Resenha: As Horas Distantes (Kate Morton)

Em 07.07.2017   Arquivado em LITERATURA

 

Sinopse:

Uma carta entregue com 50 anos de atraso é o ponto de partida de As horas distantes, novo romance da australiana Kate Morton, autora de A casa das lembranças perdidas e O jardim secreto de Eliza. Intrigada com a reação da mãe ao receber a carta, assinada por uma certa Juniper Blythe, Edie Burchill passa a procurar respostas para os enigmas que envolveram a juventude de Meredith Baker. Intercalando as incursões de Edie ao passado da mãe, uma jornada que a leva à Segunda Guerra, e relatos sobre as excêntricas irmãs Blythe, a autora engendra uma trama repleta de segredos que conduz a um final surpreendente.

 

Sobre a história:

Edie Burchill  trabalha com editorial. Ela é uma espécie de arqueóloga da literatura. Ama o universo dos livros e ama descobrir o que está por trás deles, isto é, como uma história conseguiu chegar ao seu maior receptor: quem a escreve.

Edie e sua mãe, Meredith, vivem nas superficialidades da boa convivência. Existe uma confortável distância emocional entre ambas. E Edie nunca conseguiu compreender muito bem o porquê disso.

Quando a sua mãe é surpreendida, em um almoço de domingo, por uma carta extraviada de 50 anos atrás (enviada durante o período da segunda guerra mundial por uma tal de Juniper Blythe), Edie começa a suspeitar que talvez a mãe esconda um segredo.

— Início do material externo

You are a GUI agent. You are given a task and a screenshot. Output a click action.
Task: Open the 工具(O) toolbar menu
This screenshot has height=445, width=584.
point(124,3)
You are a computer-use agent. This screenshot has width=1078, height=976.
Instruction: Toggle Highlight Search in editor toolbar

Meredith (a mãe de Edie) tinha apenas 13 anos quando, no estouro da segunda guerra, foi evacuada de Londres e transportada para o campo. Lá, ela é acolhida pela excêntrica família Blythe e passa a viver no castelo de Milderhurst.

A família Blythe é formada por três irmãs e pelo pai destas, o renomado escritor Raymond Blythe (autor do livro fictício  “A Verdadeira História do Homem de Lama“). Juniper é a filha mais nova, enquanto Percy e Saffy (as gêmeas) são as irmãs mais velhas.

Quando Edie, intrigada, pesquisa sobre o conteúdo da carta recebida pela mãe, ela descobre mais sobre o passado desta. O período mais misterioso da vida de  Meredith  é justamente aquele em que ela viveu entre os Blythe, em Milderhurst. E é por isso mesmo que Edie, cinquenta anos mais tarde, é atraída para o castelo e para as (agora) idosas irmãs Blythe. Estas nunca se casaram e, tampouco, deixaram Milderhurst. Continuam no castelo… juntas e envelhecendo.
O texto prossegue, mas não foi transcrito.